STREAM // Architecture

Pipeline: Prefect Cloud

Prefect over Airflow: Python-native (no YAML DAGs), dynamic workflows, first-class Python support, better for small teams. Flows are just decorated Python functions. Artifacts track training metrics. S3 blocks provide cloud-agnostic storage.

Model Serving: R2 as Model Registry

Cloudflare R2 (S3-compatible) stores serialized models. On app startup, models are loaded into memory. Hot-reload endpoint allows updating without restart. This is the 'model registry' pattern — simple, effective, no MLflow needed for this scale.

Integration Pattern

This Python ML service exposes a JSON API. Backend services call the scoring endpoint via HTTP. In production, this would go through a message queue (AMQP): transaction published to scoring queue -> ML service consumes, scores, publishes result -> backend picks up risk score.

◆ **WHAT YOU ARE ASKED TO DO**: Pick up the architecture notes on the ML scoring service above right after their final sentence and carry them on in the same terse style.

◆ **GIVEN INFORMATION**:
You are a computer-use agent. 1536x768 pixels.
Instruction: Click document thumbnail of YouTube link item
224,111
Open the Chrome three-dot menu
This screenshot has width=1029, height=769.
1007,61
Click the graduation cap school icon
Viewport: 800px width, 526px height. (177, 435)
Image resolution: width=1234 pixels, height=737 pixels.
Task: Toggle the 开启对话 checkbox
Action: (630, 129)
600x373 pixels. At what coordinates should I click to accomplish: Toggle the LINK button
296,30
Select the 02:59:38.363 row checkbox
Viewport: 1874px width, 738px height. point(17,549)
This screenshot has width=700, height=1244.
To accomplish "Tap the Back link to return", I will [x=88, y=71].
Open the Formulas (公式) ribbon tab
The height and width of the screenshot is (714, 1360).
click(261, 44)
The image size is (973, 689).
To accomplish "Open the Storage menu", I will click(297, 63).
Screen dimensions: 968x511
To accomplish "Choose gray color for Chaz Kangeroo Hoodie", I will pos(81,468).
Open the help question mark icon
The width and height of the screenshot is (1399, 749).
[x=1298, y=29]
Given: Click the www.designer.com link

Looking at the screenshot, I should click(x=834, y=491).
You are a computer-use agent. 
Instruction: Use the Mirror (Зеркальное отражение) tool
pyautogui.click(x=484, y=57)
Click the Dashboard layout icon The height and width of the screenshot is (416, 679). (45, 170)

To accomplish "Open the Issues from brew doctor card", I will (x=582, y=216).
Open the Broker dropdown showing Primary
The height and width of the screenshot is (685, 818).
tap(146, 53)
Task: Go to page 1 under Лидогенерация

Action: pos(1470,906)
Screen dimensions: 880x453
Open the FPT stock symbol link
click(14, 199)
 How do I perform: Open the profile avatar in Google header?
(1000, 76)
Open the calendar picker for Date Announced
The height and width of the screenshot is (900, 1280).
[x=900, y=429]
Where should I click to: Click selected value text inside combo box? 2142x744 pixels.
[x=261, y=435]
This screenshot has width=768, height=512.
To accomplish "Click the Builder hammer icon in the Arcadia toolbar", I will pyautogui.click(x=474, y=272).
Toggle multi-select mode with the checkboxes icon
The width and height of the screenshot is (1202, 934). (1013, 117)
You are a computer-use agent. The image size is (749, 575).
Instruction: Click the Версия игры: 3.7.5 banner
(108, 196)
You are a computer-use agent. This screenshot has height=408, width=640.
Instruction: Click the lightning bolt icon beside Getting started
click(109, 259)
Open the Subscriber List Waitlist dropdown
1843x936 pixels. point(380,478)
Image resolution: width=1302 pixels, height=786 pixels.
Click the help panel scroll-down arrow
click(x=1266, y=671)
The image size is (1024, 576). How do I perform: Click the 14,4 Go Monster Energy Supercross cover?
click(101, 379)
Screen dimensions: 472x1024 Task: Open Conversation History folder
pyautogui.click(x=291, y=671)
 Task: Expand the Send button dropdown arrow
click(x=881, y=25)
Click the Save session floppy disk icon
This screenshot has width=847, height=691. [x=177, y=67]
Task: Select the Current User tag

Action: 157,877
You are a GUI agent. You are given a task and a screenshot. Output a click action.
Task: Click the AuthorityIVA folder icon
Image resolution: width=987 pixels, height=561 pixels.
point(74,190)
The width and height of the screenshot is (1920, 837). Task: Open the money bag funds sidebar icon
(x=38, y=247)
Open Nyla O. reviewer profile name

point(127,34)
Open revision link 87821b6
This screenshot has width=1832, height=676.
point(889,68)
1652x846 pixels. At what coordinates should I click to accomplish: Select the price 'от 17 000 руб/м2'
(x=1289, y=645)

◆ **TASK OUTPUT**:
Monitoring & Audit

Every prediction is logged to Postgres with: model version, input hash (SHA256, not raw features for privacy), risk score, threshold used, top SHAP features, LLM narrative, inference time. Regulators can reconstruct any flagging decision by prediction ID.

Scaling Considerations

10x volume: Add Redis caching for repeated feature patterns, batch scoring endpoint. 100x volume: Separate scoring service behind load balancer, async processing via AMQP, feature store for shared computation, model serving via TorchServe/Triton for GPU models.